The pipeline proceeds in four steps. (1) Candidate BCGs are selected using absolute r‑band magnitude (M_r < ‑22.5) and colour cuts that roughly follow the expected red‑sequence locus. (2) For each candidate BCG, galaxies within a projected radius of ~0.5 Mpc are gathered, and a preliminary colour filter (g‑r, r‑i) is applied to remove obvious outliers. (3) The colour distribution of the remaining galaxies is fitted with a one‑ or two‑component ECGMM; the red‑sequence component is identified by its higher mean colour and smaller dispersion. (4) A cluster is confirmed if the BCG’s colour matches the red‑sequence mean within the photometric errors and if the number of red‑sequence members (richness) exceeds a threshold of 15. Richness is defined as the count of red‑sequence galaxies after background subtraction, and it serves as a proxy for cluster mass.

The authors processed 8,240 deg² of SDSS imaging, using the five‑band (u,g,r,i,z) model magnitudes corrected for Galactic extinction, K‑correction, and photometric errors.
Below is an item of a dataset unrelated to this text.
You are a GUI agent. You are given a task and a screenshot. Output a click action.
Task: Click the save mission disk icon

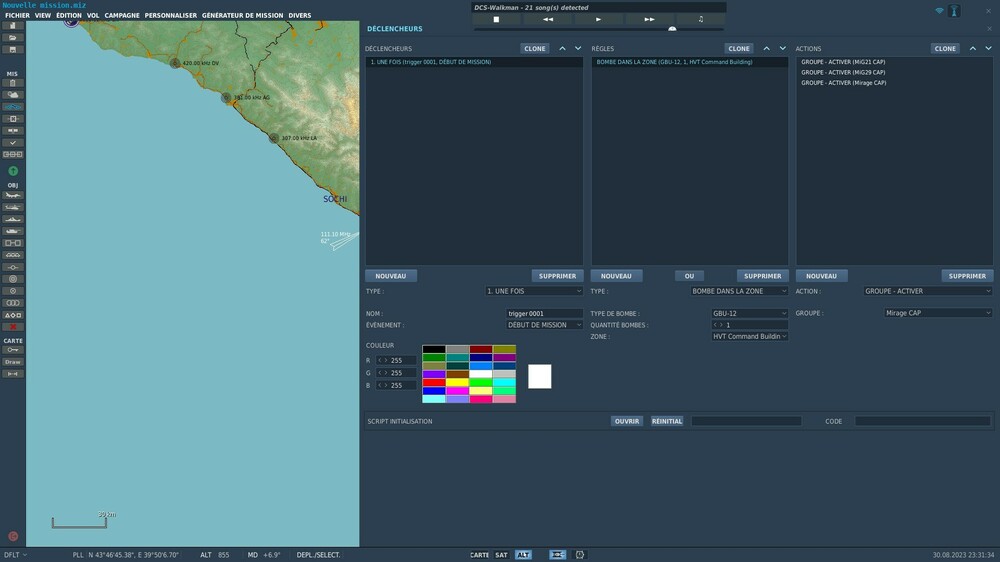pyautogui.click(x=13, y=49)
Red‑sequence colour–redshift relations are derived in 0.01 redshift slices, allowing the algorithm to adapt to the gradual evolution of galaxy colours with redshift.
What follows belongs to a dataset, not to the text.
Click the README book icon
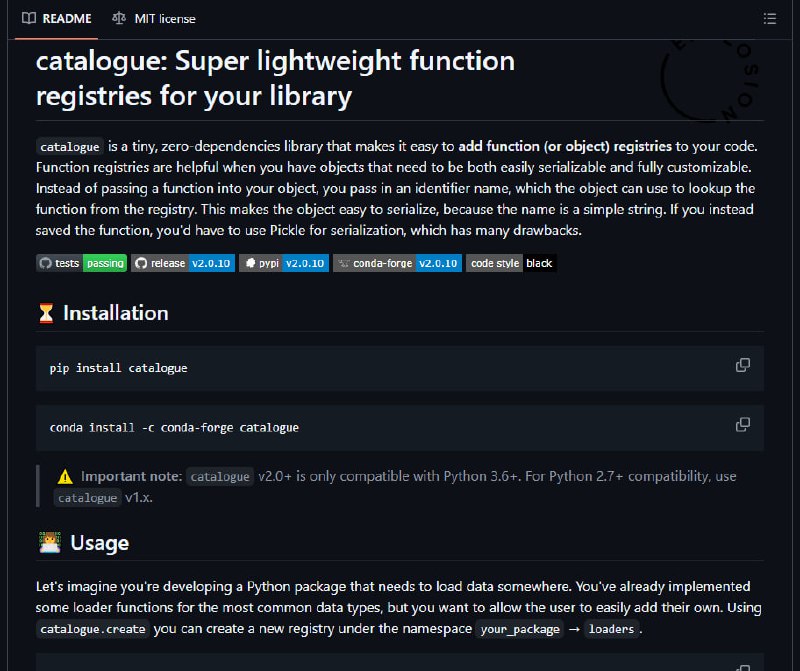This screenshot has height=671, width=800. coord(29,18)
Performance is evaluated through two complementary tests. Monte‑Carlo simulations inject synthetic clusters of varying richness and redshift into the real photometric catalog; the recovery rate for clusters with ≥ 15 members exceeds 90 % completeness and 95 % purity. Cross‑matching with external X‑ray selected cluster samples (ROSAT, Chandra) yields an 85 % match fraction, confirming that the optical detections correspond to genuine massive halos. In the low‑redshift regime (0.1 < z < 0.3) the GMBCG catalog overlaps with the well‑known maxBCG catalog at the 93 % level, demonstrating consistency with previous work while offering a larger sky coverage and higher richness threshold.
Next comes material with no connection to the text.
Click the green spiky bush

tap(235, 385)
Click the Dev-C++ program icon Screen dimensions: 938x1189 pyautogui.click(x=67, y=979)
The results show that GMBCG maintains high purity across the full redshift range and achieves completeness comparable to, or slightly better than, existing red‑sequence methods. The algorithm remains robust up to z ≈ 0.5, where the red‑sequence colour scatter widens and the number of detectable members declines; completeness drops to ~70 % in this regime, indicating room for improvement. Limitations also arise from the depth of SDSS imaging, which can bias richness estimates for distant or low‑mass clusters.

Future directions outlined by the authors include (i) incorporating near‑infrared data (e.g., WISE, UKIDSS) to extend reliable red‑sequence detection to higher redshifts, (ii) replacing the Gaussian mixture with more flexible machine‑learning models (e.g., deep neural networks) to capture non‑Gaussian colour distributions, and (iii) integrating spectroscopic redshifts where available to refine cluster mass proxies and improve calibration of the richness–mass relation.

In summary, the GMBCG algorithm provides an efficient, scalable, and statistically robust framework for constructing large optical cluster catalogs. The resulting 55,424‑cluster catalog constitutes the largest homogeneous optical cluster sample to date, offering a valuable resource for cosmological analyses (e.g., cluster abundance, large‑scale structure studies) and for investigations of galaxy evolution within dense environments.